Lower Bounds in Algebraic Complexity via Symmetry and Homomorphism Polynomials

Abstract: Valiant's conjecture asserts that the circuit complexity classes VP and VNP are distinct, meaning that the permanent does not admit polynomial-size algebraic circuits. As it is the case in many branches of complexity theory, the unconditional separation of these complexity classes seems elusive. In stark contrast, the symmetric analogue of Valiant's conjecture has been proven by Dawar and Wilsenach (2020): the permanent does not admit symmetric algebraic circuits of polynomial size, while the determinant does. Symmetric algebraic circuits are both a powerful computational model and amenable to proving unconditional lower bounds. In this paper, we develop a symmetric algebraic complexity theory by introducing symmetric analogues of the complexity classes VP, VBP, and VF called symVP, symVBP, and symVF. They comprise polynomials that admit symmetric algebraic circuits, skew circuits, and formulas, respectively, of polynomial orbit size. Having defined these classes, we show unconditionally that $\mathsf{symVF} \subsetneq \mathsf{symVBP} \subsetneq \mathsf{symVP}$. To that end, we characterise the polynomials in symVF and symVBP as those that can be written as linear combinations of homomorphism polynomials for patterns of bounded treedepth and pathwidth, respectively.

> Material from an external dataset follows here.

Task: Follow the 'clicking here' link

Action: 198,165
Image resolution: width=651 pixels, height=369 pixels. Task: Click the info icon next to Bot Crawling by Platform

This extends a previous characterisation by Dawar, Pago, and Seppelt (2026) of symVP. Finally, we show that symVBP and symVP contain homomorphism polynomials which are VBP- and VP-complete, respectively. We give general graph-theoretic criteria for homomorphism polynomials and their linear combinations to be VBP-, VP-, or VNP-complete. These conditional lower bounds drastically enlarge the realm of natural polynomials known to be complete for VNP, VP, or VBP. Under the assumption VFPT $\neq$ VW[1], we precisely identify the homomorphism polynomials that lie in VP as those whose patterns have bounded treewidth.